Apple’s AAPL, +1.02% stock jumped 1.7% in intraday trading on Monday as its Worldwide Developers Conference keynote was going on, but ended the day closing up just 0.3%. While that was counter to its usual declines during past WWDCs, it wasn’t enough a big enough jump to get it much closer to a record market cap.
On Friday, Apple was about $7-a-share away from being the first U.S. company to reach $1 trillion in market cap, based on its fiscal second-quarter outstanding shares count of 5.068 billion, according to BTIG analyst Walter Piecyk.
“Given Apple’s close proximity to a $1 trillion market capitalization, the focus on the stock performance following WWDC might be in greater focus,” Piecyk wrote early Monday.
Chief Executive Tim Cook kicked off Apple’s WWDC with new augmented-reality development tools for its mobile operating system, iOS, in an area he has said is extremely important for Apple’s future. Apple’s new ARKit 2 will help software developers more easily add augmented-reality features into their iPhone apps.
“It will definitely enable some cool multiplayer gaming experiences, and will drive awareness for AR,” said Thomas Husson, a Forrester Research analyst.
Apple also announced software upgrades for all its products, including a new MacOS called Mojave; a new WatchOS 5 for the Apple Watch, including features that track a user’s workouts and walkie-talkie capability; and plans for its iOS12 mobile operating system with personalized emojis. Siri, Apple’s often problematic voice assistant, will now offer shortcuts that users can create, and suggestions based on daily habits.
The AR news and other updates that Apple announced had, for the most part, been expected by investors. The biggest surprise of the day was news that Apple’s newest Safari browser feature will now block sites like Google GOOG, +0.43% and Facebook FB, +0.48% from tracking consumer activity via sharing buttons.
That could potentially have some negative impact. If users who want to share or like things on Facebook find it harder to use on Apple products, they may switch devices or browsers. Conversely, the move could also have an impact on Facebook or Google’s ad revenue, if their sites are unable to serve targeted ads to users.
Apple did not give any actual hardware news, as is usual at WWDC, but the company typically launches new hardware in the fall, which is when investors are expecting a new iPhone. And that’s what investors clearly remain focused on, as well as Apple’s own share buyback program, which will reduce its number of shares outstanding.
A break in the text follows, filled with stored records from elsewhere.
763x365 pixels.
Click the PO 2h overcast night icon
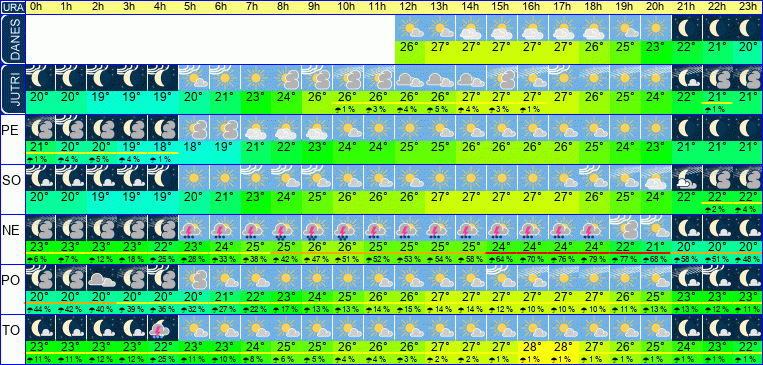tap(101, 277)
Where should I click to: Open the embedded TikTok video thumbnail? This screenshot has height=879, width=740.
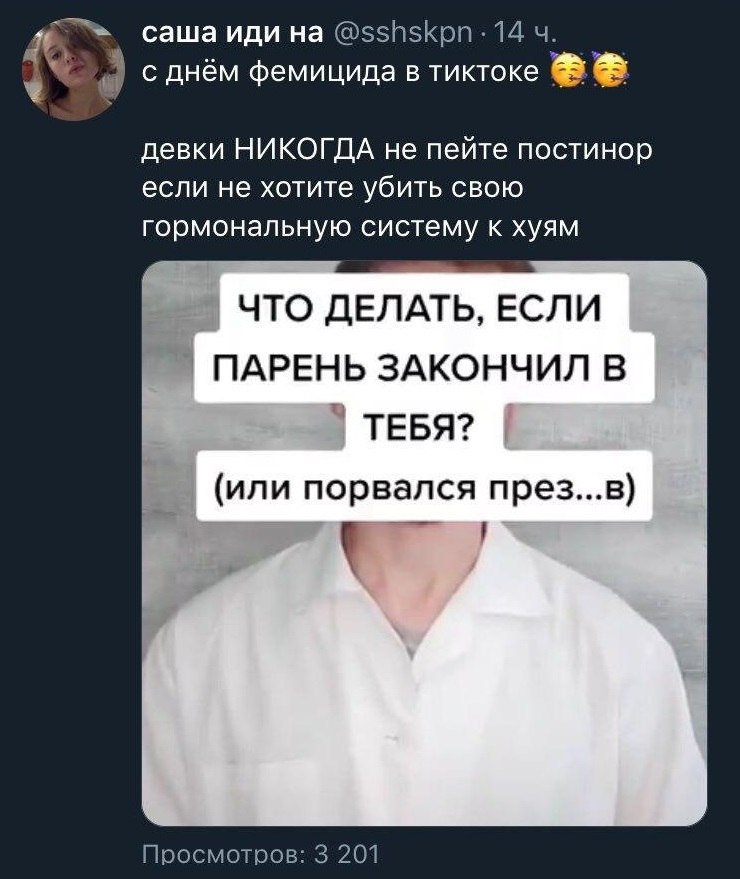[424, 543]

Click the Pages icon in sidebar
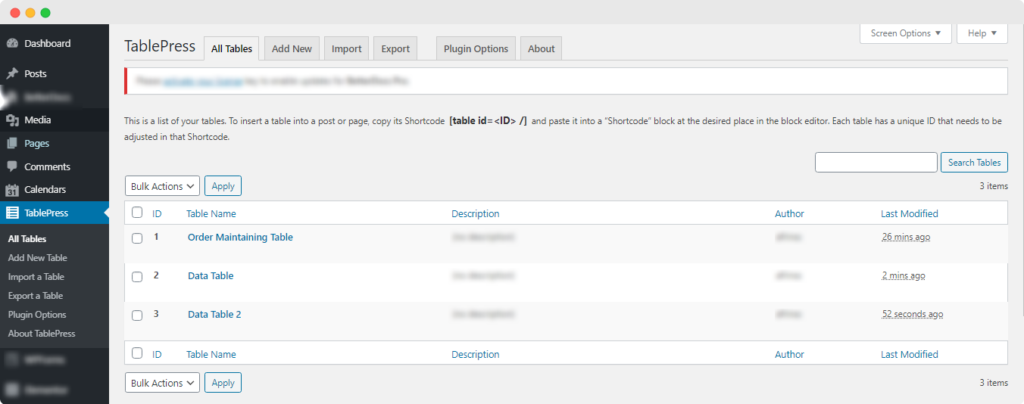tap(12, 144)
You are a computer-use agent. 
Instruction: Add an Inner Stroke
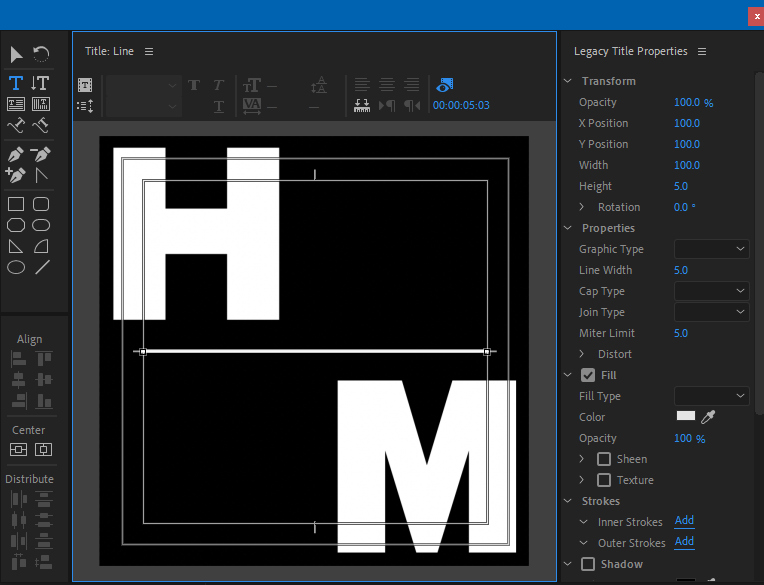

“Now all eyes are on the trifecta of a major iPhone product cycle for second-half 2018, the recently upped buyback program and a multiple re-rating that we believe will move shares toward the $200 range/trillion-dollar mark over the coming months,” said Daniel Ives, head of technology research at GBH Insights, in a note to clients.
So even with a flat global smartphone market and its faster-growing services businesses, investors are back to waiting for the next iPhone. If and when Apple hits the trillion-dollar market cap, it’s likely going to be based on some news related to the iPhone, and not much else.